By: Jen Lopez
For most of my life, I grew up without a dad. Yes, he lived with us, but was he really there?
Whenever I get asked about my parents and whatnot, I am very quick to state that I don’t have a dad. He’s perfectly alive, don't worry, he was just never there, emotionally or physically.
I remember most of my childhood as it was just my mom with us. I grew up with two siblings whom I barely had a good bond with, but it’s different now; we actually kind of get along.
From the start, my dad was already ruining his relationship with his family, cheating on my mom, and leaving constantly to go back to Mexico. He left once again when I was born, so I didn’t really grow up with him there, but that isn’t something I remember. It still hurt knowing that he couldn’t even stay for me.
Even with growing up, he was hardly ever home. Whether it was the weekend or just weekdays, I rarely saw him. My dad would constantly drink, leave the house just to do so, I never knew where exactly he went, but he would come home drunk late at night. It really just got worse throughout the years, even after moving.
I hoped that after we moved, the issue would be lessened. It was a routine for him to go out and drink with his friends, and come home drunk at like three or four in the morning. When he came home my mom would get out of bed and yell at him for coming home late, it would just blow out into a huge argument. There were multiple experiences of their fights that I have memories of.
It would be even worse when it was Saturday, when my mom would go to work for her second job.
Whenever he was left to take care of us while my mom was at work, he would just get up and leave, we assumed it was just outside with his friends, never really knowing if he left the apartments or not.
My mom would always call us during work, checking up on us, on my dad. “Dad’s not home.” my sister replied to my mom. An answer she was so used to hearing, that I would always accept. I would get anxiety from the thought of him just coming home late, drunk, and starting a fight with my mom.
It got worse as time went on, so bad that it led us to losing our mom for a week–not really a story for right now–it felt more like years. I have never been away from my mom for so long, and especially having my dad in charge of us for so long.
You would think that we would all end up getting help from everything going on, or from what happened, but surprisingly enough, I was somehow the only one who ended up needing “help.” My mom signed me up for at home therapy sessions. Now I understand that it could be because I’m the youngest and might have had the strongest effect from everything, but I couldn’t help but get upset at the fact that my parents weren’t even getting help.
Over time, things were shifting in a weird way, I’m not sure how to explain it, but it came to a point where my mom had enough with my dad’s problems. One random night, I walked into the living room and saw my parents discussing or arguing, I couldn’t really tell.
“Quiero que te vayas. (I want you to leave.)” I hear my mom say. Is it finally happening? Are we finally doing something about it? I just kept thinking about how relieving the apartment would finally feel.

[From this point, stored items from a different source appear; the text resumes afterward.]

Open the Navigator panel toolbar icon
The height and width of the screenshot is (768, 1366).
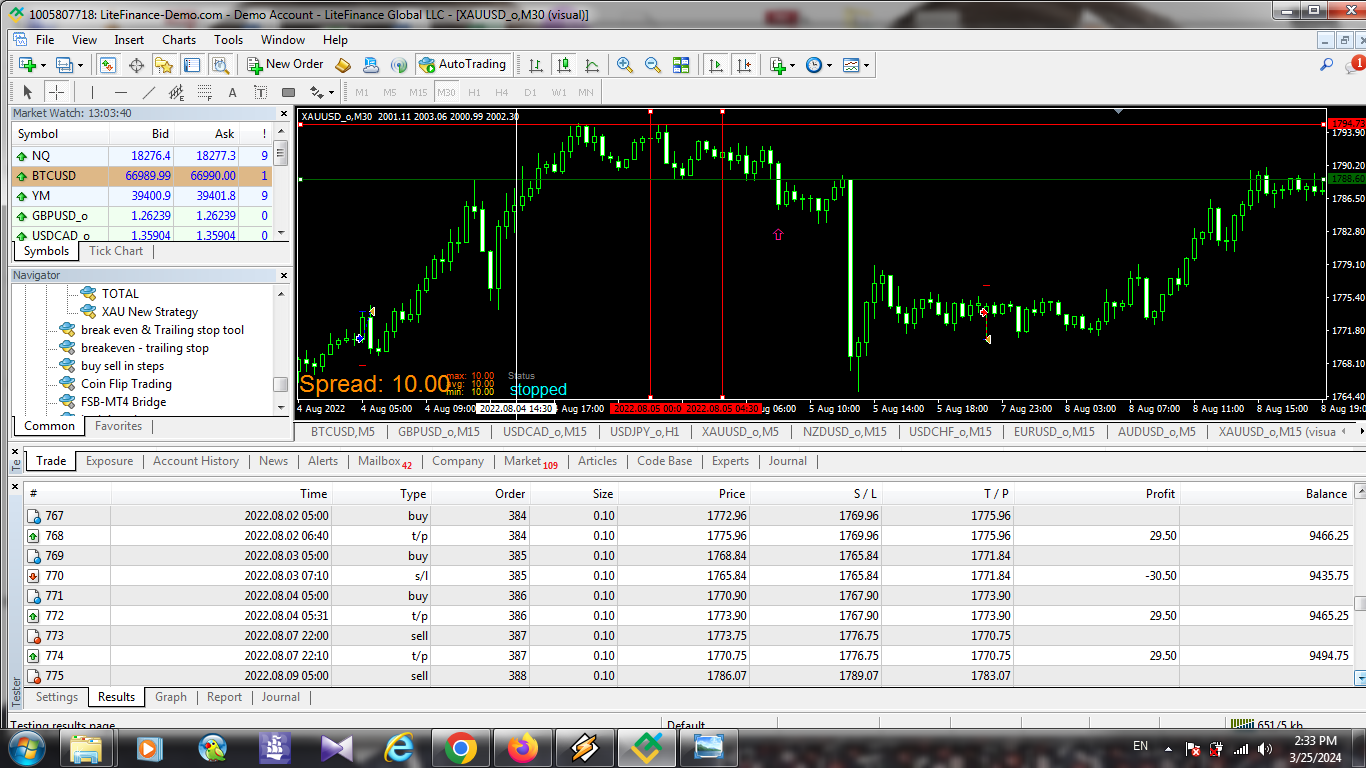[x=164, y=65]
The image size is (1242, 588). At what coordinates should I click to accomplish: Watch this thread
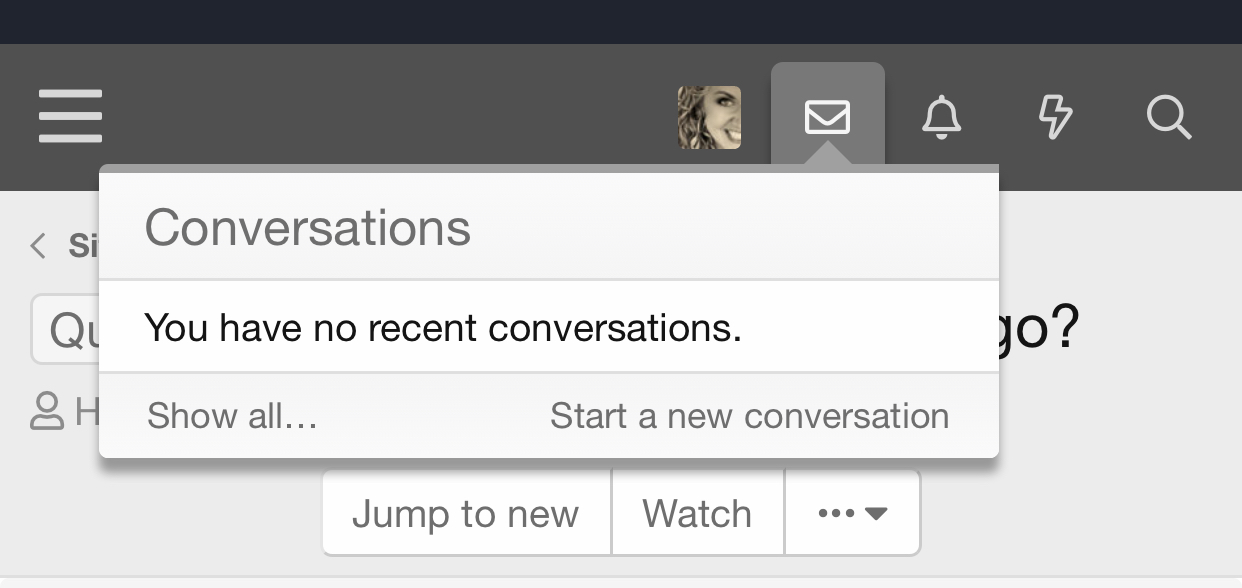[x=697, y=513]
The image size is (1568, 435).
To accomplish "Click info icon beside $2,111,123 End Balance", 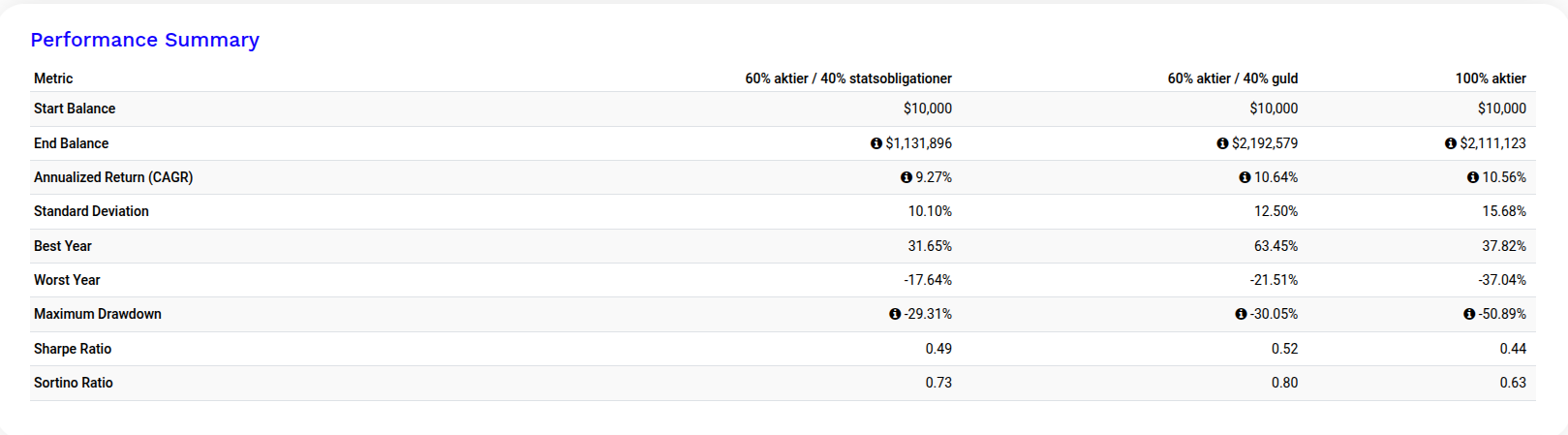I will [x=1451, y=143].
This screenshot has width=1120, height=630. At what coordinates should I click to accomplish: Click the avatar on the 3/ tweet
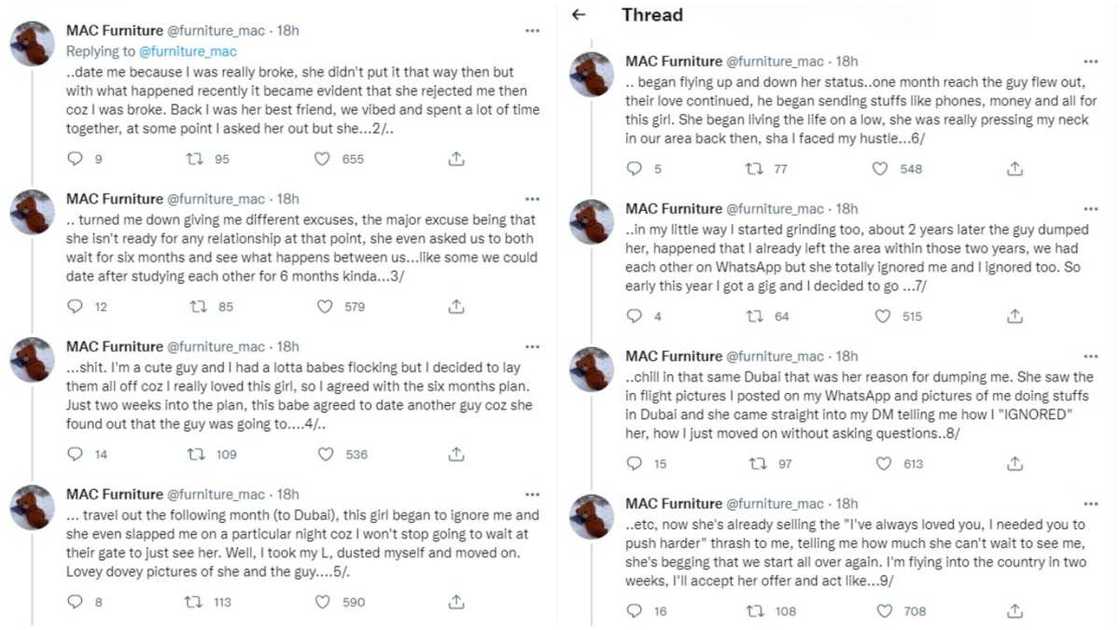tap(32, 212)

Currently, we are doing better, not having to worry whether he’s leaving, coming back late, or just making the environment worse. I personally feel at ease, not getting anxious about how he comes home. It doesn’t feel too different without him living with us, It genuinely feels the same just without the worries.
As I stated, it always felt as though I never really had a dad, so him finally leaving us wouldn’t have an affect on how I would feel, if anything I was glad for the change.
I’m glad for this change. I’m content with my mom and siblings, and I have people that want to be in life. It’s enough for me to not find myself longing for my dad’s presence anymore.